_TASK DESCRIPTION_.
Drop every picture, then transcribe the remaining data exactly.

Stored entries:
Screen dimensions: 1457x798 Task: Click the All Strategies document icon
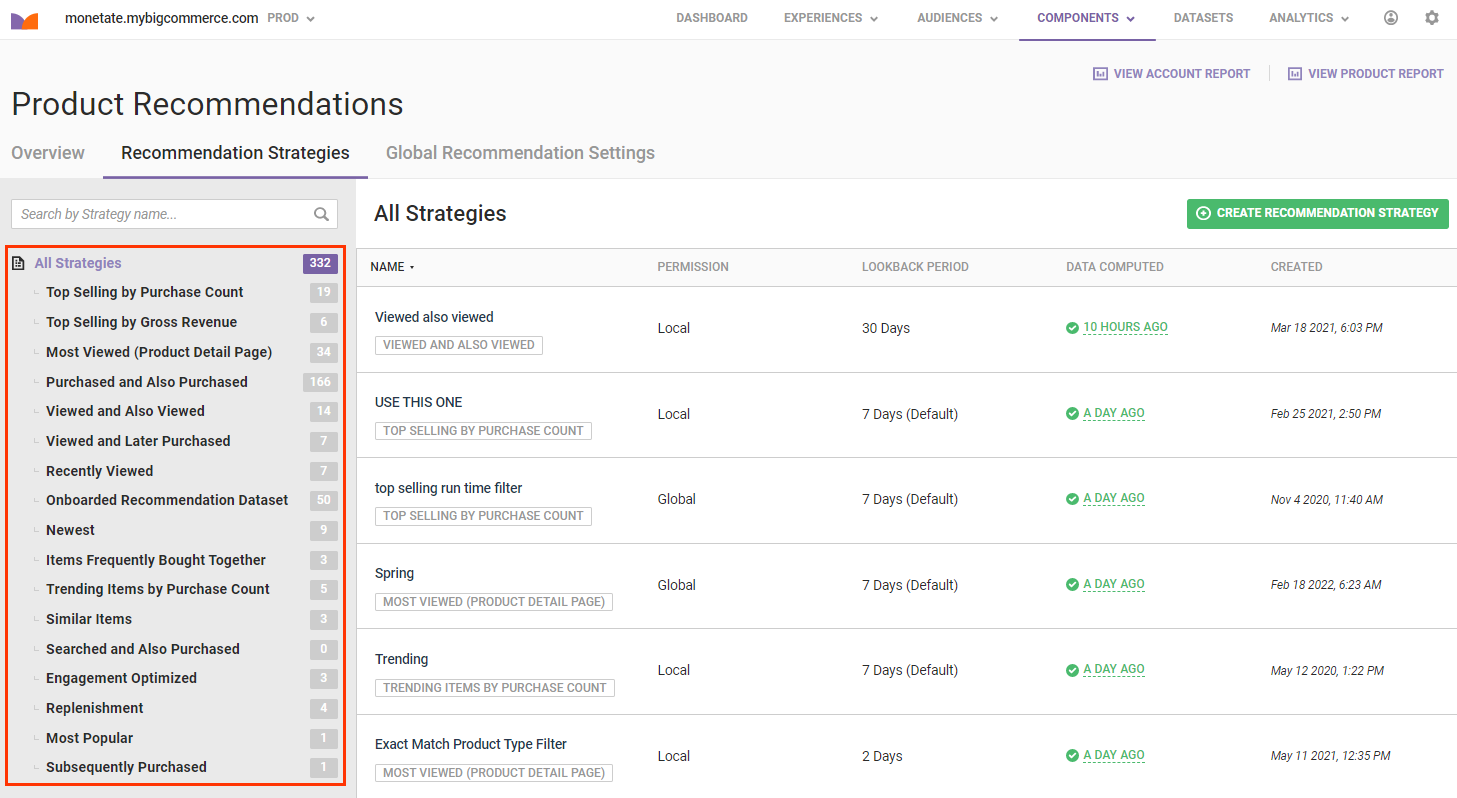pos(18,264)
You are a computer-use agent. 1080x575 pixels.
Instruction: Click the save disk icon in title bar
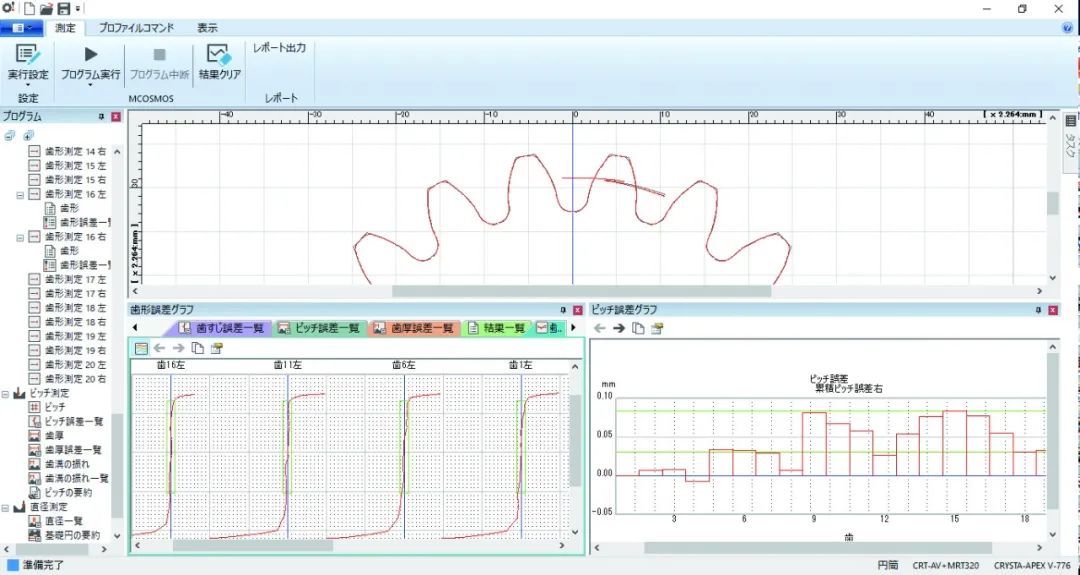[63, 8]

_ANSWER TO THIS TASK_.
Screen dimensions: 1457x798 Task: Click the All Strategies document icon
pos(18,264)
You are a computer-use agent. 1080x575 pixels.
Instruction: Click the save disk icon in title bar
[63, 8]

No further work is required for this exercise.